» 作業要件
下記の記録のうち、「Task: Click the Time」を含む行から「Action: [x=1486, y=29]」を含む行までの範囲について、「Quantity」を「Amount」に置き換えてください。その他の部分は変更せずに、その範囲のみを記してください。

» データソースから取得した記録

□ □ □

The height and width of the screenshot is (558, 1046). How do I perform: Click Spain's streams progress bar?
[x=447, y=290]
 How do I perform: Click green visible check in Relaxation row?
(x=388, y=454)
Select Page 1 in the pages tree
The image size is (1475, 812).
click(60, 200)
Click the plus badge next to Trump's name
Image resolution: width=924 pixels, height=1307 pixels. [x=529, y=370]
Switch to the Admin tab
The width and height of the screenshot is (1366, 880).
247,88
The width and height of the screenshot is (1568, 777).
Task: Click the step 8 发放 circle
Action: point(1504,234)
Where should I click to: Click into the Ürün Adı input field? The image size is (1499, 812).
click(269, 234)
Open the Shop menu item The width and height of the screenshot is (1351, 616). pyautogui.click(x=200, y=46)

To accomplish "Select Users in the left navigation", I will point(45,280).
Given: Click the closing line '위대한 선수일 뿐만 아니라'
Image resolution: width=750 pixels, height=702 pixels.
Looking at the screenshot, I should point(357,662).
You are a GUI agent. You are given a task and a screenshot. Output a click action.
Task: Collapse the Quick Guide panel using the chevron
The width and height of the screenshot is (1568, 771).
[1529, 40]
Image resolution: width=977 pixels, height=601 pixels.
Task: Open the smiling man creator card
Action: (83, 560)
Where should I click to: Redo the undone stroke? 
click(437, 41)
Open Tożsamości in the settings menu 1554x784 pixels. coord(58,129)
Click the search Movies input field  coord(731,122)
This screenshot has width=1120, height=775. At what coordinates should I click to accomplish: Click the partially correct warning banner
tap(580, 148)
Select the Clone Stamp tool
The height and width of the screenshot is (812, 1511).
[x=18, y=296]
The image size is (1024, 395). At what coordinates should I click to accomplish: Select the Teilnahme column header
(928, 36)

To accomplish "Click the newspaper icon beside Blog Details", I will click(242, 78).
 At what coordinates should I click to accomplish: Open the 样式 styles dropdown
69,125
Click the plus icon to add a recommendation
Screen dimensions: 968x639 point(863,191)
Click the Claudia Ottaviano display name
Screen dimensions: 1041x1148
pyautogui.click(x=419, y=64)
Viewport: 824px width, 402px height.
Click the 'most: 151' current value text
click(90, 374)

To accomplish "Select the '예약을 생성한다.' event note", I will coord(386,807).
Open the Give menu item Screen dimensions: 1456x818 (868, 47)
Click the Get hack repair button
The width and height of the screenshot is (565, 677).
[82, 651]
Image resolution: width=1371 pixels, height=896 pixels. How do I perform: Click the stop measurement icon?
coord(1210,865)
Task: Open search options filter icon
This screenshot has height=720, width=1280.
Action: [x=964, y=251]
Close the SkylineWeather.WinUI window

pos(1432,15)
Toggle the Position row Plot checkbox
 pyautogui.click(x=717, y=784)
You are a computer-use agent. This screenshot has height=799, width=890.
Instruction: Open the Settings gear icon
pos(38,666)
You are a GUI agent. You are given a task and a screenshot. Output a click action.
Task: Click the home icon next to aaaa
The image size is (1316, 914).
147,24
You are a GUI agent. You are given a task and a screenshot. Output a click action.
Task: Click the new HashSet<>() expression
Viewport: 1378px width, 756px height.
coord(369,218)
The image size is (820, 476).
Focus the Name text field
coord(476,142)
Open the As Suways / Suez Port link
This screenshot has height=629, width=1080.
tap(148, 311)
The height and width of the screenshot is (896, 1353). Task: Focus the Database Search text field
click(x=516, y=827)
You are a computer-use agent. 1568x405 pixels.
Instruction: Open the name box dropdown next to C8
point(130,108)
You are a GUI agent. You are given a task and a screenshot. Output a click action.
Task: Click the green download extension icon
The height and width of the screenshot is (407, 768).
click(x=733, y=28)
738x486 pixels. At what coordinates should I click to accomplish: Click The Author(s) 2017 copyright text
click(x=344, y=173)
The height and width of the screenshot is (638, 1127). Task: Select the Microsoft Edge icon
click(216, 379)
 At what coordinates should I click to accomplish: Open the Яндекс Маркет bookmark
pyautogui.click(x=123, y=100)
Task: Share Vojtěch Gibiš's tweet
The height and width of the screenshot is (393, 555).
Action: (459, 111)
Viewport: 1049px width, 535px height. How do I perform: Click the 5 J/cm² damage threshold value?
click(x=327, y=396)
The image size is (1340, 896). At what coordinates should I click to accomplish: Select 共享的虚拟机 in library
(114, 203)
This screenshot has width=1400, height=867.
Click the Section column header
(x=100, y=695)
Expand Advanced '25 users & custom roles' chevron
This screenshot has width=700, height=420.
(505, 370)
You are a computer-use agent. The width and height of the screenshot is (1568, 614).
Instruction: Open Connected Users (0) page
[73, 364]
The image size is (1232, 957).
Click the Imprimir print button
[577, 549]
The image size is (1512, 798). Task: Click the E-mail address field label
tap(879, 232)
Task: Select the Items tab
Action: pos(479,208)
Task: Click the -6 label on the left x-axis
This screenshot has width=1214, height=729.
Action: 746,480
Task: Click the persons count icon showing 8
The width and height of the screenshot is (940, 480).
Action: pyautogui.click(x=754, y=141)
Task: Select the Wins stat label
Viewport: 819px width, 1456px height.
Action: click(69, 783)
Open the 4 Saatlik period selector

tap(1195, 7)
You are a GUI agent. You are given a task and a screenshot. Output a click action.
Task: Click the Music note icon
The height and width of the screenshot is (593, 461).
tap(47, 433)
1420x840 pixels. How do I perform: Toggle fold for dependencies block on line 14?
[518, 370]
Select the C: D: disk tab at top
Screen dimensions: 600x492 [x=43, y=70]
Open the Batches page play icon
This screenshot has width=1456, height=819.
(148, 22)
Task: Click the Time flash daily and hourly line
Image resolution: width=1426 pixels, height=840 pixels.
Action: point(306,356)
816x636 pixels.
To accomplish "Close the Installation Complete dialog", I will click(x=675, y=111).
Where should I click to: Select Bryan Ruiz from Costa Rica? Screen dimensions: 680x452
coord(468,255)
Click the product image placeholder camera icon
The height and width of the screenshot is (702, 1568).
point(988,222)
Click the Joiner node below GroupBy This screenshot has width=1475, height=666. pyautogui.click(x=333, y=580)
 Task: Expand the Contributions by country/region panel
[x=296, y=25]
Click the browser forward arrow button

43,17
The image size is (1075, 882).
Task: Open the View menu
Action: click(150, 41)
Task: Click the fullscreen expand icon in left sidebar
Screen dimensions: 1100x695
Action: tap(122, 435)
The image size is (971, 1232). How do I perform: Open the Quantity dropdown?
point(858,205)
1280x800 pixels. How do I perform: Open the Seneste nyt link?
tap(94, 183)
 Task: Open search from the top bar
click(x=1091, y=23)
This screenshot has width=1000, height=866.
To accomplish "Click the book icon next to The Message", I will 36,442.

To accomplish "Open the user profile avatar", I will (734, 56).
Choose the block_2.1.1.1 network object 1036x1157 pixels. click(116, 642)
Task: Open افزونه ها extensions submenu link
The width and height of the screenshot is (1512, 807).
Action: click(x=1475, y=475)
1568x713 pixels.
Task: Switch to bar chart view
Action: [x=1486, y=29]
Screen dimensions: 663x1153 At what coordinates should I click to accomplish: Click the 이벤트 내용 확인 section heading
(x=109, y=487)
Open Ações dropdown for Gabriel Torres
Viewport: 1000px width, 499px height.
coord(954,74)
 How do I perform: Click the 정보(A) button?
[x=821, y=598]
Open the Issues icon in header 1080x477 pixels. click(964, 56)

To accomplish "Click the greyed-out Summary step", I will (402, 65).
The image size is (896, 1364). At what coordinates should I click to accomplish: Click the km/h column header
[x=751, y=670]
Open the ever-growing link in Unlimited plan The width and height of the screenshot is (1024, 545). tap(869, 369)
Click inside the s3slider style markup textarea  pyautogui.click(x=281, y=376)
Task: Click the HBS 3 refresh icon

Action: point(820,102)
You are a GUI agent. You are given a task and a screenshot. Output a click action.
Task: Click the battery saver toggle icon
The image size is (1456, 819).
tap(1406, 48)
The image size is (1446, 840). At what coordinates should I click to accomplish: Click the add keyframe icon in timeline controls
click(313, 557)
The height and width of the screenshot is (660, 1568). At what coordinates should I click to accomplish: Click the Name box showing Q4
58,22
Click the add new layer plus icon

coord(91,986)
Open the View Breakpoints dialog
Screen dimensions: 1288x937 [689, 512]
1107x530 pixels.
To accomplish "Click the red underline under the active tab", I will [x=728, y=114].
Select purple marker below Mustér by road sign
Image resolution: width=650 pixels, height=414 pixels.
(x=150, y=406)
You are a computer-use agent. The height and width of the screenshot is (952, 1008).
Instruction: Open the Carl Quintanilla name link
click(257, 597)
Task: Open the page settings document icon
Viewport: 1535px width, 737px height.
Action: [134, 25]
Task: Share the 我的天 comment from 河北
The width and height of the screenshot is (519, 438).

□ □ □

» 作業結果
Task: Click the Time flash daily and hourly line
Image resolution: width=1426 pixels, height=840 pixels.
Action: point(306,356)
816x636 pixels.
To accomplish "Close the Installation Complete dialog", I will click(x=675, y=111).
Where should I click to: Select Bryan Ruiz from Costa Rica? Screen dimensions: 680x452
coord(468,255)
Click the product image placeholder camera icon
The height and width of the screenshot is (702, 1568).
point(988,222)
Click the Joiner node below GroupBy This screenshot has width=1475, height=666. pyautogui.click(x=333, y=580)
 Task: Expand the Contributions by country/region panel
[x=296, y=25]
Click the browser forward arrow button

43,17
The image size is (1075, 882).
Task: Open the View menu
Action: click(150, 41)
Task: Click the fullscreen expand icon in left sidebar
Screen dimensions: 1100x695
Action: tap(122, 435)
The image size is (971, 1232). How do I perform: Open the Amount dropdown?
point(858,205)
1280x800 pixels. How do I perform: Open the Seneste nyt link?
tap(94, 183)
 Task: Open search from the top bar
click(x=1091, y=23)
This screenshot has width=1000, height=866.
To accomplish "Click the book icon next to The Message", I will 36,442.

To accomplish "Open the user profile avatar", I will (734, 56).
Choose the block_2.1.1.1 network object 1036x1157 pixels. click(116, 642)
Task: Open افزونه ها extensions submenu link
The width and height of the screenshot is (1512, 807).
Action: click(x=1475, y=475)
1568x713 pixels.
Task: Switch to bar chart view
Action: [x=1486, y=29]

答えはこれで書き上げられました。